PROBLEM TO WORK ON: Where the records below reach the line containing "Viewport: 644px width, 346px height.", start transcribing, and end with the line containing "Click the alfacrm", exactly and with nothing else added.

<<<<

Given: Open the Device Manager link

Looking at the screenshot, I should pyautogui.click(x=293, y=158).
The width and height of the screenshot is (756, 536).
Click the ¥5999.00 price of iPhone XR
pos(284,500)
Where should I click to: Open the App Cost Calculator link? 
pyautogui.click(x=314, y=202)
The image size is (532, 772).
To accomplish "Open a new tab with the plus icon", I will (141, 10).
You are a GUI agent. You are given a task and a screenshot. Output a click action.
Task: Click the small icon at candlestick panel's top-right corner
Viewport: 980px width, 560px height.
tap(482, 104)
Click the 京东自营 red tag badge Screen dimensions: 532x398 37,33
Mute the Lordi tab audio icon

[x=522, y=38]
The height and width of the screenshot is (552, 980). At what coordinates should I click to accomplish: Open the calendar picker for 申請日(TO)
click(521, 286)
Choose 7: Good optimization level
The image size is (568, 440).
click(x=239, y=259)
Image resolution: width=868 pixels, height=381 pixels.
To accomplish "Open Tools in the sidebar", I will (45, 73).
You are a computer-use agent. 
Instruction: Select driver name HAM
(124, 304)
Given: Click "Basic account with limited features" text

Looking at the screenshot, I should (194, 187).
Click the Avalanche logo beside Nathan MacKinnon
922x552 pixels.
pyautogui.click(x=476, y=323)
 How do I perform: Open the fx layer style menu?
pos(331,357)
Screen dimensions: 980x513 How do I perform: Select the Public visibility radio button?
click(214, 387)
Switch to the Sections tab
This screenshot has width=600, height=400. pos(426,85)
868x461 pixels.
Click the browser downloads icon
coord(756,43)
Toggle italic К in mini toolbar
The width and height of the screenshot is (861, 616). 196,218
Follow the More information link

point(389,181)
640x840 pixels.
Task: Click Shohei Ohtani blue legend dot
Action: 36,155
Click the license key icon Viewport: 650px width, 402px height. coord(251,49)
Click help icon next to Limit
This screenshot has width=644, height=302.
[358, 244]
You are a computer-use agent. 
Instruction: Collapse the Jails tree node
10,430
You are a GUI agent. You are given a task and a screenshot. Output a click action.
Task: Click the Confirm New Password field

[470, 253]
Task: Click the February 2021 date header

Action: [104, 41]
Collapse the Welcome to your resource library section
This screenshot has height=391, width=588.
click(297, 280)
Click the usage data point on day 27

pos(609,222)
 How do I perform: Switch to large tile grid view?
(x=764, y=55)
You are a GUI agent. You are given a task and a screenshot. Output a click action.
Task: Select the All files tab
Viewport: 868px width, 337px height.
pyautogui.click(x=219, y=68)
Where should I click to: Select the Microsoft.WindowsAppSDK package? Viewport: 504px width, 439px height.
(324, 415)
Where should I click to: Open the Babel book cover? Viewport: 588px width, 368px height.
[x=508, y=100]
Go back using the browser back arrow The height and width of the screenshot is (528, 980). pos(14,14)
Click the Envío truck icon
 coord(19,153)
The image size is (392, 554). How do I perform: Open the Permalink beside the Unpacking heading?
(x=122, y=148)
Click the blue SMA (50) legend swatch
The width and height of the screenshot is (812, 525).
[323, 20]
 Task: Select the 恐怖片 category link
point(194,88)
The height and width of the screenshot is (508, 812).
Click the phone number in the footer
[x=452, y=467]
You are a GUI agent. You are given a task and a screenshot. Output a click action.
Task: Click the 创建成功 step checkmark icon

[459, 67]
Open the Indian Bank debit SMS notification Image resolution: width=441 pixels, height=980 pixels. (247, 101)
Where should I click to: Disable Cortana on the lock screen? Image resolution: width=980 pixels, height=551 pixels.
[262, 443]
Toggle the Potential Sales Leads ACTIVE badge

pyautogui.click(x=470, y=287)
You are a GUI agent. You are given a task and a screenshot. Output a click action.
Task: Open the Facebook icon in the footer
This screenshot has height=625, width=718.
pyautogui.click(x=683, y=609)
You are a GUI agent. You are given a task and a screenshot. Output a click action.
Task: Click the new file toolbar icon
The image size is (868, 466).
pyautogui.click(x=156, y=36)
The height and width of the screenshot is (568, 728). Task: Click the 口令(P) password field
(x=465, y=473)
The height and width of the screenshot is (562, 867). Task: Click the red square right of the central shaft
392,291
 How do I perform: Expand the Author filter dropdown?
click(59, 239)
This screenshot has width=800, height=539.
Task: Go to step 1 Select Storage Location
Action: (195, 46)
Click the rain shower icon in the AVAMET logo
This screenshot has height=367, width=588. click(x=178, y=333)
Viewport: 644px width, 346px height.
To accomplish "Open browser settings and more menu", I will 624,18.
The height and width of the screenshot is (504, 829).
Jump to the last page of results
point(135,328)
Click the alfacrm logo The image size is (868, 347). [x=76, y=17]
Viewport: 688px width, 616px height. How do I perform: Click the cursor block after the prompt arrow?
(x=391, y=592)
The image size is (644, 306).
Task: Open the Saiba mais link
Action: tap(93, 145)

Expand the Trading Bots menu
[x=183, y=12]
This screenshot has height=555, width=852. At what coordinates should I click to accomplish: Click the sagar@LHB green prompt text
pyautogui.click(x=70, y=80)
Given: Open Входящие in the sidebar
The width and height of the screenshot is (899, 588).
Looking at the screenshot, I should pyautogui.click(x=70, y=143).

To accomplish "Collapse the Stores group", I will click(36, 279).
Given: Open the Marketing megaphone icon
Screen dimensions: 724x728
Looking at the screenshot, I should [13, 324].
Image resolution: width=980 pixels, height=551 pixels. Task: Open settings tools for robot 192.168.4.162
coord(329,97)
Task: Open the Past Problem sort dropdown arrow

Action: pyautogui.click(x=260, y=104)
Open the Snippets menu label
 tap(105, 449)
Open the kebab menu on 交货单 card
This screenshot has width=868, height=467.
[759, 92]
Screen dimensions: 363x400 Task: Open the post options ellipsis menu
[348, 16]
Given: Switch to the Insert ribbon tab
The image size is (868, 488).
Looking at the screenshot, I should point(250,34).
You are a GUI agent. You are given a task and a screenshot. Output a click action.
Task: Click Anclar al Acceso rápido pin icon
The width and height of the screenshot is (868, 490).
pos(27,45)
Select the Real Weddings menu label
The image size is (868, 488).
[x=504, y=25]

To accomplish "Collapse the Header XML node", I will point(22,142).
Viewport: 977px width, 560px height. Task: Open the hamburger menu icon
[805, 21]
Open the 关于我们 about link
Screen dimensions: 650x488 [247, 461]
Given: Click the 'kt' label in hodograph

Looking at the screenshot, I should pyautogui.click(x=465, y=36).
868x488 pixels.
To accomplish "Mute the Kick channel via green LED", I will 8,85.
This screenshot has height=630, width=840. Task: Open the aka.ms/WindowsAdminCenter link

>>>>

WRITTEN ANSWER:
Viewport: 644px width, 346px height.
To accomplish "Open browser settings and more menu", I will 624,18.
The height and width of the screenshot is (504, 829).
Jump to the last page of results
point(135,328)
Click the alfacrm logo The image size is (868, 347). [x=76, y=17]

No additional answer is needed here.